More problems await Candy when she stumbles into a dive and orders a Coke. It's there she meets up with an insufferable indie filmmaker (Enrico Maria Salerno), who insists on filming her in a men's room with a leaky toilet. And that is merely a prelude to clueless Candy stumbling upon hunchback Charles Aznavour in Central Park. He takes her back to his lair, where a group of hippies show up for a freak out while Charles and Candy have sex in a baby grand. The resulting commotion brings on a pair of bumbling cops and once again Candy is on the run.
But not for long. To escape the heat, Candy climbs into the back of the traveling guru-mobile of Grindi, Marlon Brando himself. The Eastern mystic promises to help Candy discover the meaning of life, but somehow all his stages to enlightenment involve having sex.

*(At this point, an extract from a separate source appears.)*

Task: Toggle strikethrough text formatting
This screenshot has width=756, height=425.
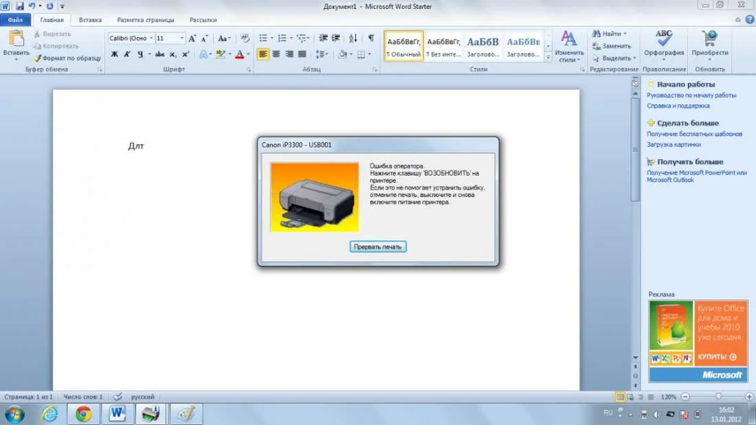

INTERESTING SIDE NOTE:Younger readers of this blog might be surprised to learn that Marlon Brando had to audition for "The Godfather". Why? Because appearing in gunk like "Candy" torched his career and basically made him unemployable. Future movie stars out there: let that be a lesson to you.
Eventually, our heroine winds up in a field with all the various horn dogs who crossed her path. What's a girl to do? In Candy's case, she dissolves into the atmosphere--which is exactly what happened to Ewa Aulin's career. And the flick. Like the men on screen, once viewers got what they wanted from "Candy", they didn't bother to stick around.

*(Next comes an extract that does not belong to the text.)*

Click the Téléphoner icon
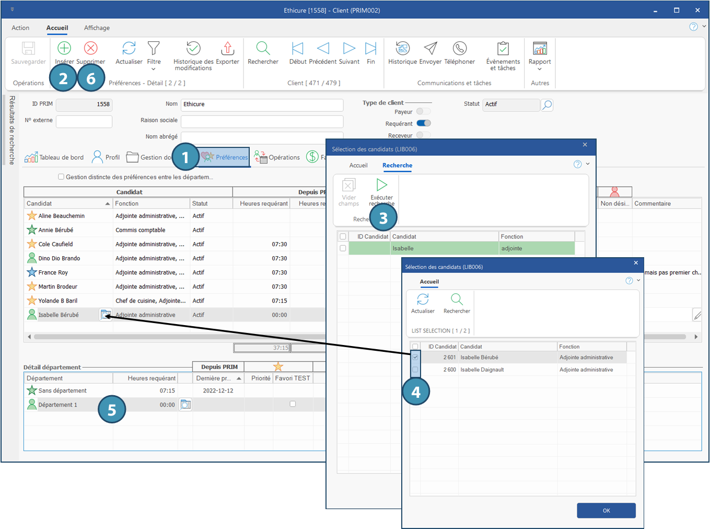 [459, 49]
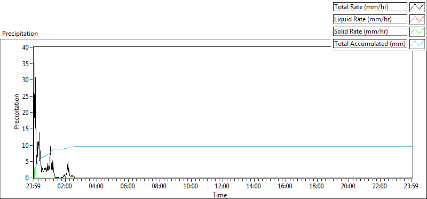
Task: Click the Liquid Rate red line icon
Action: [x=417, y=19]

There are those who would defend "Candy" as a time capsule of the '60's and in order to really understand the movie, "you had to be there".
True, I was a mere tot when all that groovy/peace/fee love business was going on, but I still know what's tacky. And "Candy" is VERY tacky. The men are all lecherous scumbags. The heroine has the brain pan of a Collie. Any attempt to satirize the conventions of porn, free love or "the Establishment"--which was the point of the original novel-- is missed. What you have left is a collection of folks reveling in their own perceived hipness, who were too busy trying to be dirty that they lost sight of everything else.
One final note. If you're going to write a dirty book, at least make it a good dirty book, like Lady Chatterley's Lover. Conversely, if you're going to make a dirty movie, at least make it a good dirty movie, like "Midnight Cowboy" or "The Sound of Music." You can have your dirty jokes and risque situations, just make sure they are funny, smart and not gross. Standards, people! Everybody needs standards. Without them, everything else just falls flat.